Friday, November 14, 2008

Dilbert on Projects, or…?

Saturday 15 November 2008

Having spent many years in the IT industry, I have followed and enjoyed the cartoon “Dilbert” since it first appeared, have cut out and saved many strips, and have several Dilbert books. Scott Adams has a wonderful talent for observing the absurdities of corporate life and poking fun at them. Many of his strips involve engineering and computer topics, but since people are people wherever you go, his observations naturally apply outside the tech industry as well.

Last Sunday the Dilbert cartoon seemed especially appropriate to my job here managing facilities and construction projects, and I cut it out:

I took it to work to show some people. Naturally I expected people to get a smile out of it due to our experiences managing construction projects here. But one officer handed it back and said “Sounds like that could be the Obama Administration”.

Hmmm…could this be not-so-subtle political commentary, the weekend after the election? Perhaps Gary Trudeau wasn’t the only cartoonist to send in a strip about the election results early…

I have refrained from commenting on the election until this came up. For one thing, this is a military blog, not a political one. Although it is certainly a record of my personal thoughts, I’ve mainly kept it to topics related to my deployment over here. Since President-elect Obama will be my Commander in Chief, he will now certainly have an effect on that. As a military officer I am supposed to be officially apolitical. In today’s interconnected media world, the line blurs between what is an acceptable expression of personal opinion and what becomes an inappropriate endorsement or condemnation of people or policies. But the bottom line is that although this is intended for my friends and family, it is a public forum and I think it best that I refrain from most overt political commentary.

I will say this, however. After my previous post about John McCain’s book, I received the Fall 2008 issue of “The Objective Standard”, a journal of culture and politics to which I subscribe:

Reading some of the articles put me in mind of how some of my Objectivist friends might view my comments about John McCain and Teddy Roosevelt, since many of their actions and beliefs are inconsistent with Objectivism, the philosophy in which I believe and according to which I do my best to guide my life and actions.

Only a long explication of those beliefs could fully address the question, and again most of these would be out of place in this particular context. But I have read that “politics is the art of the possible”, and that is the best explanation I can give for always voting, even when neither candidate is everything I would hope for. While I live on principle to the best of my ability, sometimes one has to choose the least-bad option.

The author of the article “McBama vs. America” disagreed with that view, advocating that we stay home from the election altogether since the choice was essentially meaningless. I disagree with this approach, but it is easy to understand it as there are a number of things about McCain’s positions on certain issues that I found undesirable. The most frustrating thing is the lack of consistent pro-individual rights, pro-free market principles guiding his positions.

Another article in the same issue entitled "The Resurgence of Big Government" outlines many ways in which recent administrations have consistently blamed the free market for problems which were actually caused by government intervention, and then proposed (and implemented) further government controls as a supposed solution.

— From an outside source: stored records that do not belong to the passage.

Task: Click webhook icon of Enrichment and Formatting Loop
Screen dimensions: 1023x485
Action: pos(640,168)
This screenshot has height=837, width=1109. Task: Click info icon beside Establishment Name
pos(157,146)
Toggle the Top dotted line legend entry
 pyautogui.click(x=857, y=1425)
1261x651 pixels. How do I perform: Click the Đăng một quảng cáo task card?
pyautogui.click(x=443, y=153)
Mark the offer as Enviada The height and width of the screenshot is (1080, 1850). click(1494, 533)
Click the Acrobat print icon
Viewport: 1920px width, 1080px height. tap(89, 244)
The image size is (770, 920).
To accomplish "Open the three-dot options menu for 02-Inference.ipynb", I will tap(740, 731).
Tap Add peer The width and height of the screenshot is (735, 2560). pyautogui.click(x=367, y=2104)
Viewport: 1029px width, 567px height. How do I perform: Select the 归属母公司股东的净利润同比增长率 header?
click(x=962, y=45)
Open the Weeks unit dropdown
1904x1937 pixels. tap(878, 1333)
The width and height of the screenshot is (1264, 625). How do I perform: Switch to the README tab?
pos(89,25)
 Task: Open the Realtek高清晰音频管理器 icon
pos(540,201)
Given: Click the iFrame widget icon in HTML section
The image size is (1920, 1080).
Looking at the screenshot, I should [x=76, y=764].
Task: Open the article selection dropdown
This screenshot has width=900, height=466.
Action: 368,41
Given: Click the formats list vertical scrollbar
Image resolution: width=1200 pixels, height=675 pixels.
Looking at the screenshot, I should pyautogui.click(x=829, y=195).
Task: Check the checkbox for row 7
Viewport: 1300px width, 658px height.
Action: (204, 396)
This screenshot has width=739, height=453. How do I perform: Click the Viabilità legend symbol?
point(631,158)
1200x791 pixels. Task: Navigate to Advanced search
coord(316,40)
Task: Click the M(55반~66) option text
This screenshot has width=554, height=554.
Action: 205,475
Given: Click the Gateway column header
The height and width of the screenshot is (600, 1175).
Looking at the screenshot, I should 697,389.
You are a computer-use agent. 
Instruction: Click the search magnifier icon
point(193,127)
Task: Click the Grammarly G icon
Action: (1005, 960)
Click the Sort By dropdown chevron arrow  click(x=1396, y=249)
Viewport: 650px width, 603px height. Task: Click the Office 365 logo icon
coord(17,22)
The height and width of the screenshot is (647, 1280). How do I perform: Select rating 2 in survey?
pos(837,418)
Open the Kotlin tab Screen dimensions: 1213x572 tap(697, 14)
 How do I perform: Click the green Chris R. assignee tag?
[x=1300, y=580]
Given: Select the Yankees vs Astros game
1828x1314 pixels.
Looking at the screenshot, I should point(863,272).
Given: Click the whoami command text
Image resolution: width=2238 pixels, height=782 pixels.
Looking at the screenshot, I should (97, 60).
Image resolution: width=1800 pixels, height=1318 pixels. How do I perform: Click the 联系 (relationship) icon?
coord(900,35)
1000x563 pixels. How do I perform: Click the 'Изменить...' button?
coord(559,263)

Over the past fifteen years or so, the Republicans have certainly lost their way and failed to live up to the principles for which I believe the party stands. So maybe they did deserve to be thrown out. I hope that they can learn the right lessons from this defeat and rededicate their party to the principles that led me to support them in 1980.

As a serving military officer I am not supposed to condemn or endorse particular political candidates. There is nothing wrong with intellectual activism, however, and in fact I consider it an important civic responsibility. If we want to have political parties that reflect proper, principled positions on issues, we have to ensure that our fellow citizens are educated in those principles as well as to the proper methods of thinking and analysis to guide their application. That is why I support the Ayn Rand Institute:

I guess that’s enough for now. Despite all these elevated thoughts, what I really feel like doing right now is going to the USO and playing World of Warcraft. I need to get to Level 70 so I can get my flying mount! (Can you say “anodyne?” I knew you could.) :-)

Mood: Upbeat
Music: Ilona Mitrecy – Un Monde Parfait


At 18:35, Anonymous Tamara said...

I laughed when I saw the sue bee honey! Remember the big bottles we bought at Costco? You look great Brad!We are expecting more snow tomorrow, and just on the heels of Hartland High schools football playoffs. Anna's team is still in it too as of last night.Wouldn't it be fun if the kids teams played for the championship? Wojo's team is in Rockford today just north of Grand Rapids of all places.Hopefully his team will live to see another week of football. However the longer you stay in the playoffs the chances of playing in inclement weather are pretty much laid in stone. Its cold as the dickens to sit on the rainy night benches that conduct it to be even more shivery.BRRRR!GO DILBERT!!!